OPINIÃO
28/01/2014 19:26 -02 | Atualizado 26/01/2017 20:51 -02

Para começar do começo

Para explicar a ação da Prefeitura de São Paulo na região da Luz, ocorrida neste mês de janeiro, é preciso contar a história do começo. Na rua Helvétia, quase esquina com a Alameda Dino Bueno, centro da região conhecida como cracolândia, funcionava um equipamento da Secretaria de Assistência e Desenvolvimento Social, para atendimento de famílias, mas que estava sem frequência nenhuma, pois estas há muito tinham sido espantadas pelo fluxo da droga. Diante deste fato, a gestão municipal entendeu que aquele deveria ser um espaço da Secretaria de Saúde. A princípio pensou-se em um Centro de Atenção Psicossocial - CAP álcool e drogas, mas uma avaliação mais cuidadosa nos fez ver que, diante da gravidade do quadro consolidado, um CAP naquele lugar seria de pouca valia. Percebemos que o primeiro passo era estabelecer um vinculo entre aquelas pessoas e o poder publico, tarefa difícil depois das últimas ações na região, responsáveis por graves confrontos entre usuários e Estado. Iniciamos assim um trabalho coordenado pela saúde, mas com participação das demais secretarias. O objetivo inicial era atrair os usuários de crack e outras drogas para dentro do espaço. Para isso oferecemos, além do atendimento da saúde e assistência, atividades de esporte, cultura e... sopa, água, chocolate, e um lugar seguro para eles deitarem no chão e dormirem.
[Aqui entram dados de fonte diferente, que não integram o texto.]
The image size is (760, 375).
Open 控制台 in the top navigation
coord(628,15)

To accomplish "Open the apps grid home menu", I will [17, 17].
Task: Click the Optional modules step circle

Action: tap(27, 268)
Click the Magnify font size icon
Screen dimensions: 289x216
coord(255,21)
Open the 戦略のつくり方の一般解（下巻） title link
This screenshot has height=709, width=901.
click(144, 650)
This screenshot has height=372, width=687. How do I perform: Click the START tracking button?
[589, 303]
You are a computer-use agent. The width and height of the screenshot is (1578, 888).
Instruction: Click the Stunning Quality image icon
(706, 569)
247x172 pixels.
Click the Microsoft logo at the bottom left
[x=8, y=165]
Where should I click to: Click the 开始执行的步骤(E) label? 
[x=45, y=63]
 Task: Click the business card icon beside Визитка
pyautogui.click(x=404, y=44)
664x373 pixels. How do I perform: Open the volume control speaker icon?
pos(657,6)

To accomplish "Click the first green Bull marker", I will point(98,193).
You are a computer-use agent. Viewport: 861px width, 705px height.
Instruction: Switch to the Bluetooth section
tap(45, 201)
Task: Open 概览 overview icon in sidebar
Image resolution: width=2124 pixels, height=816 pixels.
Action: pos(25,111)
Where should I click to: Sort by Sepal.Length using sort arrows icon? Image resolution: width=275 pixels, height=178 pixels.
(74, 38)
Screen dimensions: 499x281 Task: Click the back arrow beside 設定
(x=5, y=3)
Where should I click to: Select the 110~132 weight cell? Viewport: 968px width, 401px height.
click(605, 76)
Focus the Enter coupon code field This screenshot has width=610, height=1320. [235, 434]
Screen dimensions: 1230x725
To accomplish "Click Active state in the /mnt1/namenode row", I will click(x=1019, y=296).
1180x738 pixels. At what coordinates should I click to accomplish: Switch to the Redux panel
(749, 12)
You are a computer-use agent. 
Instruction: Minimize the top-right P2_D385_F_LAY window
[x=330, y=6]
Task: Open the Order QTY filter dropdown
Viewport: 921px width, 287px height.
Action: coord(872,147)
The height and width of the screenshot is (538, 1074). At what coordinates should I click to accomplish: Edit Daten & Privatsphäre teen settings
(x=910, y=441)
No inicio, não foi ninguém. Ao contrário, eles se afastaram da frente do equipamento. Aos poucos, foram ficando curiosos e, em 2 meses, a saúde tinha o registro de mais de 400 usuário fidelizados, o que significa que apareciam por lá em algum momento do dia, para buscar ajuda ou apenas para comer, dormir, conversar, ou jogar basquete na rua com a Guarda Civil Metropolitana. Foi em uma roda de conversa que se discutiu como deveria se chamar aquele lugar, e eles resolveram que deveria ser "De Braços Abertos". Era isso, eles tinham assimilado exatamente o movimento querido pela Prefeitura de São Paulo, atraí-los sem exigência alguma, de braços abertos.

Vencida a primeira etapa, de construção do vinculo de confiança, era hora de avançar. Demos início então as conversas com as lideranças locais, para saber o que eles queriam, que proposta seria atraentes para ajudá-los a superar o vício. E eles pediram: local para ficar e trabalho.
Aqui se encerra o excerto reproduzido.